* **Exercise requirements**
Revise the entries below by replacing "Identify the location of" with "Find the position of" wherever it occurs, changing nothing else.

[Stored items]
Start
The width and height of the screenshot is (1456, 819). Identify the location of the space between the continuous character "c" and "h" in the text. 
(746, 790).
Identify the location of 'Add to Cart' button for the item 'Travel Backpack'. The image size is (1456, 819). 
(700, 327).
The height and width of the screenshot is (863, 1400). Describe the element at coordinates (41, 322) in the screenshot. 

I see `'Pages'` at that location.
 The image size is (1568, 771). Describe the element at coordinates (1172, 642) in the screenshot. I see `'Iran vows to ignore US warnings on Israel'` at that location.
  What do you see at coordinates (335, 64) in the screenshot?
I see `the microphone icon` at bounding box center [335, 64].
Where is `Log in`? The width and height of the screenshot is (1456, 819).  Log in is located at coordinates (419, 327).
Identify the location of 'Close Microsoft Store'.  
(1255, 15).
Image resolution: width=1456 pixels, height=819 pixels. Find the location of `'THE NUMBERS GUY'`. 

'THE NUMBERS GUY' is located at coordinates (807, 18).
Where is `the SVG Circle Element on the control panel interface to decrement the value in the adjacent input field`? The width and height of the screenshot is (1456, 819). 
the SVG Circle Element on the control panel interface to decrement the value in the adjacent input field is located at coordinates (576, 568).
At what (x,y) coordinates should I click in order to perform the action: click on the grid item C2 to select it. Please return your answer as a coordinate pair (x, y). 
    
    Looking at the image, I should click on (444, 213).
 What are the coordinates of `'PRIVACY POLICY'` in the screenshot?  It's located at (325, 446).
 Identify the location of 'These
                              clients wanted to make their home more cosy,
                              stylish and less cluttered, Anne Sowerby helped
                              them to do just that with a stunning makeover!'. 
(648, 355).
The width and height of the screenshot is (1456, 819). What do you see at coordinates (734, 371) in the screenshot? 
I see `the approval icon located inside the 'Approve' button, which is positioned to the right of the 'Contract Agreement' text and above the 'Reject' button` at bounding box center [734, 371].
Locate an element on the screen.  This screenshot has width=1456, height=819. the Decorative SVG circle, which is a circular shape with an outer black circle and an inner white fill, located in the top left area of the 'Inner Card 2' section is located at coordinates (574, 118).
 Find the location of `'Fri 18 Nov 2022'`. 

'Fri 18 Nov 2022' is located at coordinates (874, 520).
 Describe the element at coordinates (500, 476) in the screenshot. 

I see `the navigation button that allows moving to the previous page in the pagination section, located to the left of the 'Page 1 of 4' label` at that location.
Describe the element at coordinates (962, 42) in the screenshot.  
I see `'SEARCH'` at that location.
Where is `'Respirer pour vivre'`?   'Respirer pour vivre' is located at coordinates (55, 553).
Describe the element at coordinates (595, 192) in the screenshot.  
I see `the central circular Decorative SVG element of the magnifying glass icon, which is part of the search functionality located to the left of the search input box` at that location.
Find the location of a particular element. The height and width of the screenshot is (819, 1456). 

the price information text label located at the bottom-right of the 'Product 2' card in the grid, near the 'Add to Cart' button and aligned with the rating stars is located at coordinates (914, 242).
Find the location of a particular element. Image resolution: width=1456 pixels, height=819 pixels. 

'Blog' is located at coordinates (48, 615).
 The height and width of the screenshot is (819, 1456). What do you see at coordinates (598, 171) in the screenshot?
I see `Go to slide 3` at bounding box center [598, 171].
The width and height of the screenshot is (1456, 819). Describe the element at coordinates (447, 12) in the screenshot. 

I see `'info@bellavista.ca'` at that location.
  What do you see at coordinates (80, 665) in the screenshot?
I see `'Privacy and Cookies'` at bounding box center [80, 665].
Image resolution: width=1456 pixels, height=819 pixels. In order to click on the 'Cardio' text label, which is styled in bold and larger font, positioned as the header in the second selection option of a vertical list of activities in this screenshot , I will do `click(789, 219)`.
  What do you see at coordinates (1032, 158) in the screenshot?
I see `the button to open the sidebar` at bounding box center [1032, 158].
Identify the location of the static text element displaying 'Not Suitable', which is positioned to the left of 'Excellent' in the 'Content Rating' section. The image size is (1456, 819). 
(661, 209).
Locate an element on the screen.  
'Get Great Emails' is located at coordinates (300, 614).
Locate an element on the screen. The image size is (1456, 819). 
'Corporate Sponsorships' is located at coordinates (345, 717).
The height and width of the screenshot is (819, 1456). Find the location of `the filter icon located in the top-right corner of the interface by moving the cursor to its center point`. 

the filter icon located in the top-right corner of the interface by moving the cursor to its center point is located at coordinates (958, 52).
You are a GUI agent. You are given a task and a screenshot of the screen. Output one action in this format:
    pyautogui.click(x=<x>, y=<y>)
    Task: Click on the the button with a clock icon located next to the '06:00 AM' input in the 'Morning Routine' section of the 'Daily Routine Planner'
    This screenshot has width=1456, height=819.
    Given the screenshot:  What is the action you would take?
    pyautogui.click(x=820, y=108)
End
* **Reply**
The width and height of the screenshot is (1456, 819). Find the position of the space between the continuous character "c" and "h" in the text. 
(746, 790).
Find the position of 'Add to Cart' button for the item 'Travel Backpack'. The image size is (1456, 819). 
(700, 327).
The height and width of the screenshot is (863, 1400). Describe the element at coordinates (41, 322) in the screenshot. 

I see `'Pages'` at that location.
 The image size is (1568, 771). Describe the element at coordinates (1172, 642) in the screenshot. I see `'Iran vows to ignore US warnings on Israel'` at that location.
  What do you see at coordinates (335, 64) in the screenshot?
I see `the microphone icon` at bounding box center [335, 64].
Where is `Log in`? The width and height of the screenshot is (1456, 819).  Log in is located at coordinates (419, 327).
Find the position of 'Close Microsoft Store'.  
(1255, 15).
Image resolution: width=1456 pixels, height=819 pixels. Find the location of `'THE NUMBERS GUY'`. 

'THE NUMBERS GUY' is located at coordinates (807, 18).
Where is `the SVG Circle Element on the control panel interface to decrement the value in the adjacent input field`? The width and height of the screenshot is (1456, 819). 
the SVG Circle Element on the control panel interface to decrement the value in the adjacent input field is located at coordinates (576, 568).
At what (x,y) coordinates should I click in order to perform the action: click on the grid item C2 to select it. Please return your answer as a coordinate pair (x, y). 
    
    Looking at the image, I should click on (444, 213).
 What are the coordinates of `'PRIVACY POLICY'` in the screenshot?  It's located at (325, 446).
 Find the position of 'These
                              clients wanted to make their home more cosy,
                              stylish and less cluttered, Anne Sowerby helped
                              them to do just that with a stunning makeover!'. 
(648, 355).
The width and height of the screenshot is (1456, 819). What do you see at coordinates (734, 371) in the screenshot? 
I see `the approval icon located inside the 'Approve' button, which is positioned to the right of the 'Contract Agreement' text and above the 'Reject' button` at bounding box center [734, 371].
Locate an element on the screen.  This screenshot has width=1456, height=819. the Decorative SVG circle, which is a circular shape with an outer black circle and an inner white fill, located in the top left area of the 'Inner Card 2' section is located at coordinates (574, 118).
 Find the location of `'Fri 18 Nov 2022'`. 

'Fri 18 Nov 2022' is located at coordinates (874, 520).
 Describe the element at coordinates (500, 476) in the screenshot. 

I see `the navigation button that allows moving to the previous page in the pagination section, located to the left of the 'Page 1 of 4' label` at that location.
Describe the element at coordinates (962, 42) in the screenshot.  
I see `'SEARCH'` at that location.
Where is `'Respirer pour vivre'`?   'Respirer pour vivre' is located at coordinates (55, 553).
Describe the element at coordinates (595, 192) in the screenshot.  
I see `the central circular Decorative SVG element of the magnifying glass icon, which is part of the search functionality located to the left of the search input box` at that location.
Find the location of a particular element. The height and width of the screenshot is (819, 1456). 

the price information text label located at the bottom-right of the 'Product 2' card in the grid, near the 'Add to Cart' button and aligned with the rating stars is located at coordinates (914, 242).
Find the location of a particular element. Image resolution: width=1456 pixels, height=819 pixels. 

'Blog' is located at coordinates (48, 615).
 The height and width of the screenshot is (819, 1456). What do you see at coordinates (598, 171) in the screenshot?
I see `Go to slide 3` at bounding box center [598, 171].
The width and height of the screenshot is (1456, 819). Describe the element at coordinates (447, 12) in the screenshot. 

I see `'info@bellavista.ca'` at that location.
  What do you see at coordinates (80, 665) in the screenshot?
I see `'Privacy and Cookies'` at bounding box center [80, 665].
Image resolution: width=1456 pixels, height=819 pixels. In order to click on the 'Cardio' text label, which is styled in bold and larger font, positioned as the header in the second selection option of a vertical list of activities in this screenshot , I will do `click(789, 219)`.
  What do you see at coordinates (1032, 158) in the screenshot?
I see `the button to open the sidebar` at bounding box center [1032, 158].
Find the position of the static text element displaying 'Not Suitable', which is positioned to the left of 'Excellent' in the 'Content Rating' section. The image size is (1456, 819). 
(661, 209).
Locate an element on the screen.  
'Get Great Emails' is located at coordinates (300, 614).
Locate an element on the screen. The image size is (1456, 819). 
'Corporate Sponsorships' is located at coordinates (345, 717).
The height and width of the screenshot is (819, 1456). Find the location of `the filter icon located in the top-right corner of the interface by moving the cursor to its center point`. 

the filter icon located in the top-right corner of the interface by moving the cursor to its center point is located at coordinates (958, 52).
You are a GUI agent. You are given a task and a screenshot of the screen. Output one action in this format:
    pyautogui.click(x=<x>, y=<y>)
    Task: Click on the the button with a clock icon located next to the '06:00 AM' input in the 'Morning Routine' section of the 'Daily Routine Planner'
    This screenshot has width=1456, height=819.
    Given the screenshot:  What is the action you would take?
    pyautogui.click(x=820, y=108)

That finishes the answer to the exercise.